**Collected data entries:**
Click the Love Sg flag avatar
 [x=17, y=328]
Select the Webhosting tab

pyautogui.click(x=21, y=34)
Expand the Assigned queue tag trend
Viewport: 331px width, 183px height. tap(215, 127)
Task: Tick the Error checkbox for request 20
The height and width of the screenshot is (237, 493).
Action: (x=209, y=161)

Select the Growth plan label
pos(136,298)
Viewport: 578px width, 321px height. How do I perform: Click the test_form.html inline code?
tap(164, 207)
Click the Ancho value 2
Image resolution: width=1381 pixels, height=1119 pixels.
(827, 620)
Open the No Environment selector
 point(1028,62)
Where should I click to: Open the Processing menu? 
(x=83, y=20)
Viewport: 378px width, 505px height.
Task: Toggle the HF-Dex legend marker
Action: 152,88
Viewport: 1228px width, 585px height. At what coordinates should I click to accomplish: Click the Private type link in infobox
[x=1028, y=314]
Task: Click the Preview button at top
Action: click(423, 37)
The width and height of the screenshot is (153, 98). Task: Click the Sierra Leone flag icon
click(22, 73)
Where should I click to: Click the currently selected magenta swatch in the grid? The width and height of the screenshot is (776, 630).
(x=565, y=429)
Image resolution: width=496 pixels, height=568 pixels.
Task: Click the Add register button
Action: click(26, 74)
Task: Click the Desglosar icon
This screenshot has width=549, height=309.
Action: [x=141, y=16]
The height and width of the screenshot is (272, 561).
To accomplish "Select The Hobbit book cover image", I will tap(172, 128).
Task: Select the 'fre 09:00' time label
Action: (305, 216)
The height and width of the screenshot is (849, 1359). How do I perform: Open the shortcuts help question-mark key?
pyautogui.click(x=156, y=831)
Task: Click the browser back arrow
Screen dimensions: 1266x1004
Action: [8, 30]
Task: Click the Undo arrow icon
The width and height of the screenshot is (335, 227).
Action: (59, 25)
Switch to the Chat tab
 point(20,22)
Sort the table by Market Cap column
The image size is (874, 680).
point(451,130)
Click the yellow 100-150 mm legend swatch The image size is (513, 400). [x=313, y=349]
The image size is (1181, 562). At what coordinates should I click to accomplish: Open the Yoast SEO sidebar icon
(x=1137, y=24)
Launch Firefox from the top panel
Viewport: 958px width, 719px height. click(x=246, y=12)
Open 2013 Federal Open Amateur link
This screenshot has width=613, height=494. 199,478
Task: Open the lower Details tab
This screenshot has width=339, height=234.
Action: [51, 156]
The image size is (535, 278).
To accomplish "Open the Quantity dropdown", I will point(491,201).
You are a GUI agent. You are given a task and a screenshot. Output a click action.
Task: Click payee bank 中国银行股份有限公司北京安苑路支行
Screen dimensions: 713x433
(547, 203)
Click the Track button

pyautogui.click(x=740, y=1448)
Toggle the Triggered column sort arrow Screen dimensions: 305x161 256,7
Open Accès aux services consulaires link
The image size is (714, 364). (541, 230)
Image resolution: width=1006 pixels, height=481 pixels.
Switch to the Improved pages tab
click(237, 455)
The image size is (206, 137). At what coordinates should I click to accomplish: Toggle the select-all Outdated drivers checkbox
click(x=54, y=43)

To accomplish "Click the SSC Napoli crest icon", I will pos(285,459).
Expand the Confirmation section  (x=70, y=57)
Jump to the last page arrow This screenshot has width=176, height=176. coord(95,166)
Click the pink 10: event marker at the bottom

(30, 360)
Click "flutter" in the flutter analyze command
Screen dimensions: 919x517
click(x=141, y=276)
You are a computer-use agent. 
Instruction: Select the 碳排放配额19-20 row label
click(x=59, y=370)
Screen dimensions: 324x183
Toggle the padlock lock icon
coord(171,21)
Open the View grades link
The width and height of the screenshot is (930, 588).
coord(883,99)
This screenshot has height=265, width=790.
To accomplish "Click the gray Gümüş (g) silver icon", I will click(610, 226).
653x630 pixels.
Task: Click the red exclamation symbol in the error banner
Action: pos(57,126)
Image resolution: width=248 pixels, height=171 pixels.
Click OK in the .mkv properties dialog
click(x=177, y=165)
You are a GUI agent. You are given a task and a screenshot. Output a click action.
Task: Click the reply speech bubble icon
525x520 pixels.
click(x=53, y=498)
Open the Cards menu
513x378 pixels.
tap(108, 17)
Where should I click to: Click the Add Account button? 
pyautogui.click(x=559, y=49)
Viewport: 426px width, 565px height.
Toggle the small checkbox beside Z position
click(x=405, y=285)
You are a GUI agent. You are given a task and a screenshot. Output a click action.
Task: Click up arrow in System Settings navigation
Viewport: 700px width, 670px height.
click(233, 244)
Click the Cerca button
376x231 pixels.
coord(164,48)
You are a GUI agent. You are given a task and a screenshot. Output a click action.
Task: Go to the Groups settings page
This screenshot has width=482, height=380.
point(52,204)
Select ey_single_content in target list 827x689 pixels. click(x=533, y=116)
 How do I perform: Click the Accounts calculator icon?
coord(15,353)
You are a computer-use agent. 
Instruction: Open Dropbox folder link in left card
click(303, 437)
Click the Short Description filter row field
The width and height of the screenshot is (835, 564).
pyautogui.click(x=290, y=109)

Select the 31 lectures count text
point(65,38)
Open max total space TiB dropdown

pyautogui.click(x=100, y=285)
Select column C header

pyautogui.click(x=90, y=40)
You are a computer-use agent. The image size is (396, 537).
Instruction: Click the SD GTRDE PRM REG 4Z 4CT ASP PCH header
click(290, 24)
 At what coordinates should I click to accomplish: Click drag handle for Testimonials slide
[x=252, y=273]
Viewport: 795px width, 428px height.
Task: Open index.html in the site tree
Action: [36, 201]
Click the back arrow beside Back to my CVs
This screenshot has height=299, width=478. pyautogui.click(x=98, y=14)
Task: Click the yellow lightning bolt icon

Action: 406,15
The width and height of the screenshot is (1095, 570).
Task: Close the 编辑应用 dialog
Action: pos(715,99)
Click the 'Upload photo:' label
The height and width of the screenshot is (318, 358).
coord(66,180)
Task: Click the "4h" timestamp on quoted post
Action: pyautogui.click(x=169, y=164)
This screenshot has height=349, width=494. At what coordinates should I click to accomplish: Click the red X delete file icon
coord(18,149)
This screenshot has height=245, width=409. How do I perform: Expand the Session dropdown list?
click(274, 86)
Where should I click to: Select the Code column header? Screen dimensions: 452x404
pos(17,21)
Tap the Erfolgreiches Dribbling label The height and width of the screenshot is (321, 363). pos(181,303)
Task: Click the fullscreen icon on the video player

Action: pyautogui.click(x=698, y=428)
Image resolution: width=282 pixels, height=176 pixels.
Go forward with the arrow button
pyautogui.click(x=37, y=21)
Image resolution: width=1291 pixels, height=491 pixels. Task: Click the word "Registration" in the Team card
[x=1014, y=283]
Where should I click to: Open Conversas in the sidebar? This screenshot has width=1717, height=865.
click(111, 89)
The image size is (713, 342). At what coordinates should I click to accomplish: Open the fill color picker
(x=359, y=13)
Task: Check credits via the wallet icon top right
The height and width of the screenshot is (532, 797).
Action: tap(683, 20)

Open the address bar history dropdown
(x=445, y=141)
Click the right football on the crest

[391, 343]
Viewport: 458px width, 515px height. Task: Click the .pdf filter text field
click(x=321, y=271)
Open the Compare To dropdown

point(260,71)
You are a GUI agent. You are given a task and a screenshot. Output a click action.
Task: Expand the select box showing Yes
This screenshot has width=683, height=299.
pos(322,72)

**WORK ITEM:** The full set of records must be output again exactly.

**RESPONSE:**
Click the Love Sg flag avatar
 [x=17, y=328]
Select the Webhosting tab

pyautogui.click(x=21, y=34)
Expand the Assigned queue tag trend
Viewport: 331px width, 183px height. tap(215, 127)
Task: Tick the Error checkbox for request 20
The height and width of the screenshot is (237, 493).
Action: (x=209, y=161)

Select the Growth plan label
pos(136,298)
Viewport: 578px width, 321px height. How do I perform: Click the test_form.html inline code?
tap(164, 207)
Click the Ancho value 2
Image resolution: width=1381 pixels, height=1119 pixels.
(827, 620)
Open the No Environment selector
 point(1028,62)
Where should I click to: Open the Processing menu? 
(x=83, y=20)
Viewport: 378px width, 505px height.
Task: Toggle the HF-Dex legend marker
Action: 152,88
Viewport: 1228px width, 585px height. At what coordinates should I click to accomplish: Click the Private type link in infobox
[x=1028, y=314]
Task: Click the Preview button at top
Action: click(423, 37)
The width and height of the screenshot is (153, 98). Task: Click the Sierra Leone flag icon
click(22, 73)
Where should I click to: Click the currently selected magenta swatch in the grid? The width and height of the screenshot is (776, 630).
(x=565, y=429)
Image resolution: width=496 pixels, height=568 pixels.
Task: Click the Add register button
Action: click(26, 74)
Task: Click the Desglosar icon
This screenshot has width=549, height=309.
Action: [x=141, y=16]
The height and width of the screenshot is (272, 561).
To accomplish "Select The Hobbit book cover image", I will tap(172, 128).
Task: Select the 'fre 09:00' time label
Action: (305, 216)
The height and width of the screenshot is (849, 1359). How do I perform: Open the shortcuts help question-mark key?
pyautogui.click(x=156, y=831)
Task: Click the browser back arrow
Screen dimensions: 1266x1004
Action: [8, 30]
Task: Click the Undo arrow icon
The width and height of the screenshot is (335, 227).
Action: (59, 25)
Switch to the Chat tab
 point(20,22)
Sort the table by Market Cap column
The image size is (874, 680).
point(451,130)
Click the yellow 100-150 mm legend swatch The image size is (513, 400). [x=313, y=349]
The image size is (1181, 562). At what coordinates should I click to accomplish: Open the Yoast SEO sidebar icon
(x=1137, y=24)
Launch Firefox from the top panel
Viewport: 958px width, 719px height. click(x=246, y=12)
Open 2013 Federal Open Amateur link
This screenshot has width=613, height=494. 199,478
Task: Open the lower Details tab
This screenshot has width=339, height=234.
Action: [51, 156]
The image size is (535, 278).
To accomplish "Open the Quantity dropdown", I will point(491,201).
You are a GUI agent. You are given a task and a screenshot. Output a click action.
Task: Click payee bank 中国银行股份有限公司北京安苑路支行
Screen dimensions: 713x433
(547, 203)
Click the Track button

pyautogui.click(x=740, y=1448)
Toggle the Triggered column sort arrow Screen dimensions: 305x161 256,7
Open Accès aux services consulaires link
The image size is (714, 364). (541, 230)
Image resolution: width=1006 pixels, height=481 pixels.
Switch to the Improved pages tab
click(237, 455)
The image size is (206, 137). At what coordinates should I click to accomplish: Toggle the select-all Outdated drivers checkbox
click(x=54, y=43)

To accomplish "Click the SSC Napoli crest icon", I will pos(285,459).
Expand the Confirmation section  (x=70, y=57)
Jump to the last page arrow This screenshot has width=176, height=176. coord(95,166)
Click the pink 10: event marker at the bottom

(30, 360)
Click "flutter" in the flutter analyze command
Screen dimensions: 919x517
click(x=141, y=276)
You are a computer-use agent. 
Instruction: Select the 碳排放配额19-20 row label
click(x=59, y=370)
Screen dimensions: 324x183
Toggle the padlock lock icon
coord(171,21)
Open the View grades link
The width and height of the screenshot is (930, 588).
coord(883,99)
This screenshot has height=265, width=790.
To accomplish "Click the gray Gümüş (g) silver icon", I will click(610, 226).
653x630 pixels.
Task: Click the red exclamation symbol in the error banner
Action: pos(57,126)
Image resolution: width=248 pixels, height=171 pixels.
Click OK in the .mkv properties dialog
click(x=177, y=165)
You are a GUI agent. You are given a task and a screenshot. Output a click action.
Task: Click the reply speech bubble icon
525x520 pixels.
click(x=53, y=498)
Open the Cards menu
513x378 pixels.
tap(108, 17)
Where should I click to: Click the Add Account button? 
pyautogui.click(x=559, y=49)
Viewport: 426px width, 565px height.
Toggle the small checkbox beside Z position
click(x=405, y=285)
You are a GUI agent. You are given a task and a screenshot. Output a click action.
Task: Click up arrow in System Settings navigation
Viewport: 700px width, 670px height.
click(233, 244)
Click the Cerca button
376x231 pixels.
coord(164,48)
You are a GUI agent. You are given a task and a screenshot. Output a click action.
Task: Go to the Groups settings page
This screenshot has width=482, height=380.
point(52,204)
Select ey_single_content in target list 827x689 pixels. click(x=533, y=116)
 How do I perform: Click the Accounts calculator icon?
coord(15,353)
You are a computer-use agent. 
Instruction: Open Dropbox folder link in left card
click(303, 437)
Click the Short Description filter row field
The width and height of the screenshot is (835, 564).
pyautogui.click(x=290, y=109)

Select the 31 lectures count text
point(65,38)
Open max total space TiB dropdown

pyautogui.click(x=100, y=285)
Select column C header

pyautogui.click(x=90, y=40)
You are a computer-use agent. The image size is (396, 537).
Instruction: Click the SD GTRDE PRM REG 4Z 4CT ASP PCH header
click(290, 24)
 At what coordinates should I click to accomplish: Click drag handle for Testimonials slide
[x=252, y=273]
Viewport: 795px width, 428px height.
Task: Open index.html in the site tree
Action: [36, 201]
Click the back arrow beside Back to my CVs
This screenshot has height=299, width=478. pyautogui.click(x=98, y=14)
Task: Click the yellow lightning bolt icon

Action: 406,15
The width and height of the screenshot is (1095, 570).
Task: Close the 编辑应用 dialog
Action: pos(715,99)
Click the 'Upload photo:' label
The height and width of the screenshot is (318, 358).
coord(66,180)
Task: Click the "4h" timestamp on quoted post
Action: pyautogui.click(x=169, y=164)
This screenshot has height=349, width=494. At what coordinates should I click to accomplish: Click the red X delete file icon
coord(18,149)
This screenshot has height=245, width=409. How do I perform: Expand the Session dropdown list?
click(274, 86)
Where should I click to: Select the Code column header? Screen dimensions: 452x404
pos(17,21)
Tap the Erfolgreiches Dribbling label The height and width of the screenshot is (321, 363). pos(181,303)
Task: Click the fullscreen icon on the video player

Action: pyautogui.click(x=698, y=428)
Image resolution: width=282 pixels, height=176 pixels.
Go forward with the arrow button
pyautogui.click(x=37, y=21)
Image resolution: width=1291 pixels, height=491 pixels. Task: Click the word "Registration" in the Team card
[x=1014, y=283]
Where should I click to: Open Conversas in the sidebar? This screenshot has width=1717, height=865.
click(111, 89)
The image size is (713, 342). At what coordinates should I click to accomplish: Open the fill color picker
(x=359, y=13)
Task: Check credits via the wallet icon top right
The height and width of the screenshot is (532, 797).
Action: tap(683, 20)

Open the address bar history dropdown
(x=445, y=141)
Click the right football on the crest

[391, 343]
Viewport: 458px width, 515px height. Task: Click the .pdf filter text field
click(x=321, y=271)
Open the Compare To dropdown

point(260,71)
You are a GUI agent. You are given a task and a screenshot. Output a click action.
Task: Expand the select box showing Yes
This screenshot has width=683, height=299.
pos(322,72)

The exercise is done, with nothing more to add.